Stored records
■ ■ ■

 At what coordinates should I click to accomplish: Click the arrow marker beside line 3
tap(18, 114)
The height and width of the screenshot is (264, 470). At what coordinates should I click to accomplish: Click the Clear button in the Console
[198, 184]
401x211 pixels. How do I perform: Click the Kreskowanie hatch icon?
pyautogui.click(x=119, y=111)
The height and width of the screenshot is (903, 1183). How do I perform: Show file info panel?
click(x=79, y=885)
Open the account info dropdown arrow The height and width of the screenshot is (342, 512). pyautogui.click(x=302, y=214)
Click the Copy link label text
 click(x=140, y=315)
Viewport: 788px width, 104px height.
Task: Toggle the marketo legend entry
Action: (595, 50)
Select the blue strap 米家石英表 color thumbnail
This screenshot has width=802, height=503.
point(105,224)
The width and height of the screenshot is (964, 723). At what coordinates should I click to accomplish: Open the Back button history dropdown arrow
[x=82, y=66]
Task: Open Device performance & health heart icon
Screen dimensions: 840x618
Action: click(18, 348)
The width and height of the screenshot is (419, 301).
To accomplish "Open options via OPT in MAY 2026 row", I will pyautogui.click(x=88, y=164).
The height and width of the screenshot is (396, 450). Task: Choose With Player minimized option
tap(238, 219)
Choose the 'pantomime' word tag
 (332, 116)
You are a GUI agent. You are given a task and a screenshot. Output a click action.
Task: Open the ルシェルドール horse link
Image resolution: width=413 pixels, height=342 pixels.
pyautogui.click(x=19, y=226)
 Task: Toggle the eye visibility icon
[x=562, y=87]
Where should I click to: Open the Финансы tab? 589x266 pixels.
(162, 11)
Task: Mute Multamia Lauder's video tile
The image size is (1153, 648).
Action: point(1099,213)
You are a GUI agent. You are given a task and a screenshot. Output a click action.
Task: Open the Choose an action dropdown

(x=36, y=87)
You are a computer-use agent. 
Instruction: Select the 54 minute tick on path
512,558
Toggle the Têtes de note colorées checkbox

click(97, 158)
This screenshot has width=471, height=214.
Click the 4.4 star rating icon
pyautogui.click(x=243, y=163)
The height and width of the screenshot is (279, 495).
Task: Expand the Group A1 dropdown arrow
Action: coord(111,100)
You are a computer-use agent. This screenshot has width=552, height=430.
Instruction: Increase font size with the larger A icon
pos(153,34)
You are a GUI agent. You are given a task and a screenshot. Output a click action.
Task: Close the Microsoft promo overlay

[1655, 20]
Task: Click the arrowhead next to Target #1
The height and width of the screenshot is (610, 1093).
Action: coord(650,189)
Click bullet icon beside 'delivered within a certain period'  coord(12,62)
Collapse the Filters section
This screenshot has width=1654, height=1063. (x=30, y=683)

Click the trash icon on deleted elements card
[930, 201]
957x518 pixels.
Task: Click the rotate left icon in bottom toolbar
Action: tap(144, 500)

■ ■ ■

The required output is each line of the entries that contains the word "computer".

= Result below =
You are a computer-use agent. 
You are a computer-use agent. This screenshot has width=552, height=430.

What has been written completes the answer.